Despite Rusty's best efforts, a few days before the start of the event, the money was still lacking, “This is where the IJF came in. The President at the time, Matsumae Shigeyoshi, arrived in New York with the missing amount of cash. My mother could not believe it. She kept the money at home overnight and the next day she went to deposit it in the bank. Frankly, I wouldn't have wanted to be the one who might have dared to steal that money from her. With her skills in judo and the little sleep she had and all the excitement, he would have had a bad time. Luckily everything went well."

The IJF support was crucial and made it possible to organise the championship under the best possible conditions, “Rusty had doubts about Matsumae-San before, but she would repeat regularly thereafter, that she was totally wrong and he became a close family friend. Our bond with him also explains the bond that we subsequently had with the University of Tokai and with Mr. Yamashita."

1980 therefore marked an important step for Rusty, who was still dreaming of seeing women's judo at the Olympic Games. After the 2nd world championships, held in Paris, she firmly believed in it, “Yet in 1984, she was told that women's judo won't make it to the 1984 Games in Los Angeles. It was like a punch in the face. She wanted to stop the Games. She started legal proceedings. It turned out that there was little chance that these remonstrations would succeed, but the lines were starting to shift. She said that no matter what, a woman had the right to be told she was an Olympic champion. As giving up was not an option, she continued to fight. She looked for all the competitions where she could enter women and each time she found the funding to take a team to prove that it was possible."

In 1988, women's judo became a demonstration sport, at the Seoul Games and four years later it became a compulsory sport in Barcelona. Rusty was then a coach, “She had never been able to participate as an athlete. There, she did so as a coach. Really, seeing the women on the tatami in Spain was her gold medal. She had succeeded!"

To explain this flawless will, we must remember certain stages in Rusty's life, “She was a difficult child, always ready to get into trouble. When she discovered judo, she fell in love with it. Seeing little guys beating up big guys impressed her. She started practising just with sweatpants and a rope for a belt. She was not allowed a judogi.

When there was that famous competition organised by the YMCA and she won by ippon against a man, the organisers came to see her and asked her ‘Are you a girl?' She said, 'No, I'm a woman.' She didn't get her medal. She was angry and she was in pain and vowed to do everything to make sure that it would never happen again. She was a competitor at heart. She proved it too, when she went to the Kodokan and did everything to train with the men. After 1988, finally, she could relax."

Seoul 1988: Eve Aronoff and Rusty (left), Rusty during the ceremony (center), she had won.

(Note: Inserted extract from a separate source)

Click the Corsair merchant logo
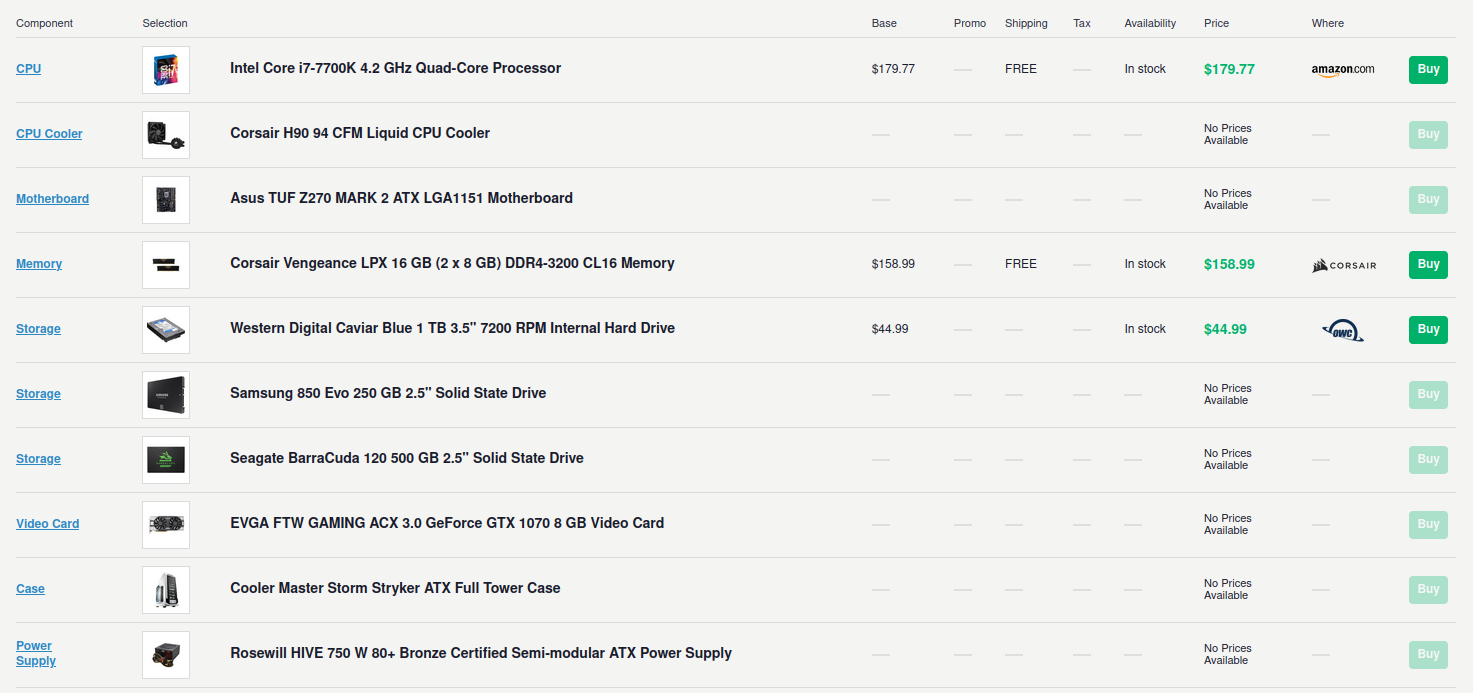 coord(1344,265)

In 1996, Rusty was referee in Atlanta and then coach again in 2000 in Sydney, while in 2004 in Athens, she was a TV commentator, “In 2008, she was too sick to go to Beijing but she was decorated by the Emperor of Japan and in 2009, three months before she passed away, she finally received her YMCA medal, the one she had not received decades before. While receiving it, she thanked the organisation, but added that it should have never been that way. She fought to the end."

Rusty with her YMCA medal

Rusty's journey is undoubtedly one of the most exceptional in the world of sport, “She has touched and changed the lives of thousands of women around the world and more generally of everyone she has met. You could be a stranger in the street and overnight you had a family. That's how I was raised. That's what she left to us. She was my mother, but she was also the mother of women's judo and of equity. Today, therefore, I feel that I am the daughter and it is up to me to bring to life the values she instilled in us. Celebrating the 40th anniversary of New York 1980 is to shine the light. The excitement is contagious. It's amazing when I see the testimonials coming from all over the world. It's positive and it's so helpful as the world has been hit by Covid-19. I'm really proud of her and of us, we can all be."